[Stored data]
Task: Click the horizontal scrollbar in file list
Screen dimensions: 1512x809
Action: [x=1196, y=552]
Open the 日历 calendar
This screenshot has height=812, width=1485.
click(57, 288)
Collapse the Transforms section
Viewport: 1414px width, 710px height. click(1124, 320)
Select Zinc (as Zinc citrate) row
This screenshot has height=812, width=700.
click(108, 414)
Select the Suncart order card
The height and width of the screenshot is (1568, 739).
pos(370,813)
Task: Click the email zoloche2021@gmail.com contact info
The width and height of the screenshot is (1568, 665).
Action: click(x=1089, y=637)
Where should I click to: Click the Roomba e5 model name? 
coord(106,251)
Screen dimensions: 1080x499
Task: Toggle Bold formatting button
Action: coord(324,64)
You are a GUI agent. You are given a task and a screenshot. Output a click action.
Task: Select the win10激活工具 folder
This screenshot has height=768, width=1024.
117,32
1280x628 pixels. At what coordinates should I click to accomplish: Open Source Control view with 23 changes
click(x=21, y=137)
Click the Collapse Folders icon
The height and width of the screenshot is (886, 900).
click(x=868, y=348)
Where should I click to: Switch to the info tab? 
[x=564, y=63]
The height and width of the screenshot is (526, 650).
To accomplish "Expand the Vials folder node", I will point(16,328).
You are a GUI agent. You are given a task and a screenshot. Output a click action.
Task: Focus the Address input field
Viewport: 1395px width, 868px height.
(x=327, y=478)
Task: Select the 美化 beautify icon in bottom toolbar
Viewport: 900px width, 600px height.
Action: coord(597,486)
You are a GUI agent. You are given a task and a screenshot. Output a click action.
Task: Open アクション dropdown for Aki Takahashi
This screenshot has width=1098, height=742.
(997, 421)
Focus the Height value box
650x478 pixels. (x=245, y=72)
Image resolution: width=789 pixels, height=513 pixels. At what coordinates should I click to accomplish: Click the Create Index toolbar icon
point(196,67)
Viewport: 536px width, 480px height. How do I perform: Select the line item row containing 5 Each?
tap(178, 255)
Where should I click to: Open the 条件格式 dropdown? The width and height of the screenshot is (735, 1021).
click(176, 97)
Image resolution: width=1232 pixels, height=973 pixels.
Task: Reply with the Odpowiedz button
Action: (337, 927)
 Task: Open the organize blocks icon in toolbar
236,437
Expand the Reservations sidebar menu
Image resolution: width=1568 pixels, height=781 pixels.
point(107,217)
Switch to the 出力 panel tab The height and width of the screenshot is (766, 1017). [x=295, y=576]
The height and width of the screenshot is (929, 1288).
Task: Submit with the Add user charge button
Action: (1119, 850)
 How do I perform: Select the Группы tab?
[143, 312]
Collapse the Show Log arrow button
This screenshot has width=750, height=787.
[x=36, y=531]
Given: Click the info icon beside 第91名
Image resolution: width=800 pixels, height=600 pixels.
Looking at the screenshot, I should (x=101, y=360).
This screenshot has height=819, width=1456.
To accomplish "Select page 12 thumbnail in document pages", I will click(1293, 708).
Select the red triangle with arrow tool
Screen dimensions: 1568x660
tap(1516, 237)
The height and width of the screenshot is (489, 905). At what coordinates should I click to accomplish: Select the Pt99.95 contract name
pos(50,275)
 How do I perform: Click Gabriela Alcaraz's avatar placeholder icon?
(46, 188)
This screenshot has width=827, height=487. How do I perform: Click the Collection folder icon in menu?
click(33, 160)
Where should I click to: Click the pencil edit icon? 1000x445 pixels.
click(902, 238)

• **WHAT THIS TASK INVOLVES**
Every line above is to be transcribed exactly, with nothing missed.

• **SOLUTION TO THIS EXERCISE**
Task: Click the horizontal scrollbar in file list
Screen dimensions: 1512x809
Action: [x=1196, y=552]
Open the 日历 calendar
This screenshot has height=812, width=1485.
click(57, 288)
Collapse the Transforms section
Viewport: 1414px width, 710px height. click(1124, 320)
Select Zinc (as Zinc citrate) row
This screenshot has height=812, width=700.
click(108, 414)
Select the Suncart order card
The height and width of the screenshot is (1568, 739).
pos(370,813)
Task: Click the email zoloche2021@gmail.com contact info
The width and height of the screenshot is (1568, 665).
Action: click(x=1089, y=637)
Where should I click to: Click the Roomba e5 model name? 
coord(106,251)
Screen dimensions: 1080x499
Task: Toggle Bold formatting button
Action: coord(324,64)
You are a GUI agent. You are given a task and a screenshot. Output a click action.
Task: Select the win10激活工具 folder
This screenshot has height=768, width=1024.
117,32
1280x628 pixels. At what coordinates should I click to accomplish: Open Source Control view with 23 changes
click(x=21, y=137)
Click the Collapse Folders icon
The height and width of the screenshot is (886, 900).
click(x=868, y=348)
Where should I click to: Switch to the info tab? 
[x=564, y=63]
The height and width of the screenshot is (526, 650).
To accomplish "Expand the Vials folder node", I will point(16,328).
You are a GUI agent. You are given a task and a screenshot. Output a click action.
Task: Focus the Address input field
Viewport: 1395px width, 868px height.
(x=327, y=478)
Task: Select the 美化 beautify icon in bottom toolbar
Viewport: 900px width, 600px height.
Action: coord(597,486)
You are a GUI agent. You are given a task and a screenshot. Output a click action.
Task: Open アクション dropdown for Aki Takahashi
This screenshot has width=1098, height=742.
(997, 421)
Focus the Height value box
650x478 pixels. (x=245, y=72)
Image resolution: width=789 pixels, height=513 pixels. At what coordinates should I click to accomplish: Click the Create Index toolbar icon
point(196,67)
Viewport: 536px width, 480px height. How do I perform: Select the line item row containing 5 Each?
tap(178, 255)
Where should I click to: Open the 条件格式 dropdown? The width and height of the screenshot is (735, 1021).
click(176, 97)
Image resolution: width=1232 pixels, height=973 pixels.
Task: Reply with the Odpowiedz button
Action: (337, 927)
 Task: Open the organize blocks icon in toolbar
236,437
Expand the Reservations sidebar menu
Image resolution: width=1568 pixels, height=781 pixels.
point(107,217)
Switch to the 出力 panel tab The height and width of the screenshot is (766, 1017). [x=295, y=576]
The height and width of the screenshot is (929, 1288).
Task: Submit with the Add user charge button
Action: (1119, 850)
 How do I perform: Select the Группы tab?
[143, 312]
Collapse the Show Log arrow button
This screenshot has width=750, height=787.
[x=36, y=531]
Given: Click the info icon beside 第91名
Image resolution: width=800 pixels, height=600 pixels.
Looking at the screenshot, I should (x=101, y=360).
This screenshot has height=819, width=1456.
To accomplish "Select page 12 thumbnail in document pages", I will click(1293, 708).
Select the red triangle with arrow tool
Screen dimensions: 1568x660
tap(1516, 237)
The height and width of the screenshot is (489, 905). At what coordinates should I click to accomplish: Select the Pt99.95 contract name
pos(50,275)
 How do I perform: Click Gabriela Alcaraz's avatar placeholder icon?
(46, 188)
This screenshot has width=827, height=487. How do I perform: Click the Collection folder icon in menu?
click(33, 160)
Where should I click to: Click the pencil edit icon? 1000x445 pixels.
click(902, 238)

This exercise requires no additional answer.